● TO DO:
[1] Reproduce the passage of the ViewSonic monitor review that runs from "ViewSonic VX2460H-LED gets" to "modest 7.06 pounds.".
[2] Carry on the ViewSonic VX2460H-LED review beyond its final sentence.

═══ DOCUMENT SEGMENT ═══

The ViewSonic VX2460H-LED is a 24-inch monitor with a 1080p resolution and dual HDMI ports. With a price of only $200, the aforementioned specs alone are enough to recommend it to those looking for a general-purpose monitor. Luckily, it also has a bit more to offer.
The monitor's default settings don't do it any favors in the performance department, but the five color temperature presets and inclusion of full RGB adjustments mean you won't have to settle for what you're given.
Once tweaked, the VX2460H-LED provides appropriate colors and contrast for general-purpose tasks and surprisingly good performance in movies, with deep blacks and natural-looking faces and environments.
However, it's a $200 monitor, and its build quality feels like a $200 monitor with an incredibly wobbly screen and decidedly plastic-y feel. There's also no DVI port, and games lack contrast and color.
Still -- and just in case you missed it -- it's $200, and at that price, the VX2460H-LED's offerings outweigh its design and performance flaws.
ViewSonic VX2460H-LED gets contrasted with a purple background (pictures) See full gallery
Thanks to an outer light gray trim and an overly wide bezel, the ViewSonic VX2460H-LED resembles a large photo frame at first glance. The side bezel measures a space-hogging wide 1.1 inches, with the panel's thickness coming in at a waif-like 0.6 inch. The entire panel is 22.8 inches wide and weighs a modest 7.06 pounds.
The screen is 24 inches in diagonal, with a native resolution of 1,920x1,080 pixels. There's a 16-degree back-tilt option and 5 degrees of front tilt, but no other ergonomic options exist. The display sits on a "Y"-shaped foot stand that's 10.5 inches in width at its widest and extends back about 2.5 inches from its quite narrow circular neck. The screen wobbles something crazy when knocked from the sides and even a bit when accessing the onscreen display (OSD) menu or adjusting its tilt degree.
On the back are two HDMI ports, a VGA, and a headphone jack that all thankfully face the rear instead of down. I know not everyone appreciates this design as it may mean the monitor has to stand out a bit farther from the wall it's in front of in order to plug it in, but I think the convenience that back-facing connections provide in terms of being able to be accessed easily is more important for most users. Wall-mounters, however, may be disappointed to learn of the lack of built-in VESA support.

═══ AVAILABLE DATA ═══

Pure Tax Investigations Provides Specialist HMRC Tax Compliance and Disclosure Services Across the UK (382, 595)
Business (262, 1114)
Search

═══

● RESPONSES TO THE TASKS:
[1]
ViewSonic VX2460H-LED gets contrasted with a purple background (pictures) See full gallery
Thanks to an outer light gray trim and an overly wide bezel, the ViewSonic VX2460H-LED resembles a large photo frame at first glance. The side bezel measures a space-hogging wide 1.1 inches, with the panel's thickness coming in at a waif-like 0.6 inch. The entire panel is 22.8 inches wide and weighs a modest 7.06 pounds.

[2]
The OSD sits on the face of the bottom bezel and includes a menu button, enter button, power, and up and down navigation arrows. Options include contrast and brightness in addition to five presets: sRGB, Bluish, Cool, Native, and Warm. You also directly adjust the red, green, and blue color attributes.
|Design and feature highlights|
|Ergonomic options:||13-degree back tilt, 5-degree front tilt|
|VESA wall-mount support:||No|
|Included video cables:||VGA, HDMI|
|Number of presets:||5|
|Picture options:||Brightness and Contrast|
|Color controls:||Color temperature and RGB|
I tested the ViewSonic VX2460H-LED through its HDMI input, connected to a Windows Vista PC with the included HDMI cable. The display posted a composite score of 97 on CNET Labs' DisplayMate-based performance tests.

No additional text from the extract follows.